• _Assignment_:
Within the records, find every line that includes the word "Craft" and copy it.
Start of Data provided
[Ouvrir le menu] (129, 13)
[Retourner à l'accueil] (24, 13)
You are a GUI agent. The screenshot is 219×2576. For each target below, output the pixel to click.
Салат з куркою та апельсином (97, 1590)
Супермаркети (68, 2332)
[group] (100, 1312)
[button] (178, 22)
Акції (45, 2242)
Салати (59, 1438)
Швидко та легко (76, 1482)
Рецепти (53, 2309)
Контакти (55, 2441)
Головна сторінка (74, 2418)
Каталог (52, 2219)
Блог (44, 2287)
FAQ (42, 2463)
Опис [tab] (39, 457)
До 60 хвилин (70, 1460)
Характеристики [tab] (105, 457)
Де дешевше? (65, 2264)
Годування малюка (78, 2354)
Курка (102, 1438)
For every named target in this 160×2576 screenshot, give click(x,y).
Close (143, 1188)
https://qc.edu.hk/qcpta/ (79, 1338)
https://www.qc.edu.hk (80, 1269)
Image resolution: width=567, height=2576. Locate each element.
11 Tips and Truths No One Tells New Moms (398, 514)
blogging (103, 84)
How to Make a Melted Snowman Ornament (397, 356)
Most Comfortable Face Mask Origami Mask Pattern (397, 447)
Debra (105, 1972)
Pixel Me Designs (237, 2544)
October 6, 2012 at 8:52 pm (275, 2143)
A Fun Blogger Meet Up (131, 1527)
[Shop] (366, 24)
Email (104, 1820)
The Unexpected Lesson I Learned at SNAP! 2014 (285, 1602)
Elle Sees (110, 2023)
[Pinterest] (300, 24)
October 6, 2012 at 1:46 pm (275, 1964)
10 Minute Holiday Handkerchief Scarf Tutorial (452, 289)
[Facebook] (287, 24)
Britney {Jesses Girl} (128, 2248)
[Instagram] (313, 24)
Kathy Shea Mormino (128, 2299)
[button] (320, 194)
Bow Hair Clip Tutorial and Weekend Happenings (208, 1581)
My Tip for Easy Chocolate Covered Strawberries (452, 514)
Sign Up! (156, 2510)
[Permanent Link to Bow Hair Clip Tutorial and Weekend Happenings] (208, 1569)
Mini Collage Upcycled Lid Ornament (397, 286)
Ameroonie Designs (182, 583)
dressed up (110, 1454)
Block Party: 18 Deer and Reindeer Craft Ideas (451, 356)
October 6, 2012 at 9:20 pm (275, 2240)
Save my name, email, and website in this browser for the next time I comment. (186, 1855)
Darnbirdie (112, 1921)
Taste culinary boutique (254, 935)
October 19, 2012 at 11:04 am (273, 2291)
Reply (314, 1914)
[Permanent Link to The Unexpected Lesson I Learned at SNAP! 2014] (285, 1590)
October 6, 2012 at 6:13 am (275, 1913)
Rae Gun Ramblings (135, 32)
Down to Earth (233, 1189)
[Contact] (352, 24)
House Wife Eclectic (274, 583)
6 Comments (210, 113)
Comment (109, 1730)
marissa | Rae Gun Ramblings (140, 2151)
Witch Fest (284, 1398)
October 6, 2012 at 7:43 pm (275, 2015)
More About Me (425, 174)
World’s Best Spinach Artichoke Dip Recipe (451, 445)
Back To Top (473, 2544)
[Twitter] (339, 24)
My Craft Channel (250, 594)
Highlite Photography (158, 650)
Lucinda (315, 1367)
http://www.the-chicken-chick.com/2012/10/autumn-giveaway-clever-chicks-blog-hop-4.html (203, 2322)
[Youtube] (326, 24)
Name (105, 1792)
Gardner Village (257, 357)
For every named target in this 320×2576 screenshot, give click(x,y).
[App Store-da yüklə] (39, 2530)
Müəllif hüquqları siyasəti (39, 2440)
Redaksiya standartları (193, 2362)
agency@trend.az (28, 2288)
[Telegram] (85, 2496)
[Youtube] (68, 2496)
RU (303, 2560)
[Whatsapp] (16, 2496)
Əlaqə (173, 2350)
End of Data provided
• _Response for this exercise_:
Block Party: 18 Deer and Reindeer Craft Ideas (451, 356)
My Craft Channel (250, 594)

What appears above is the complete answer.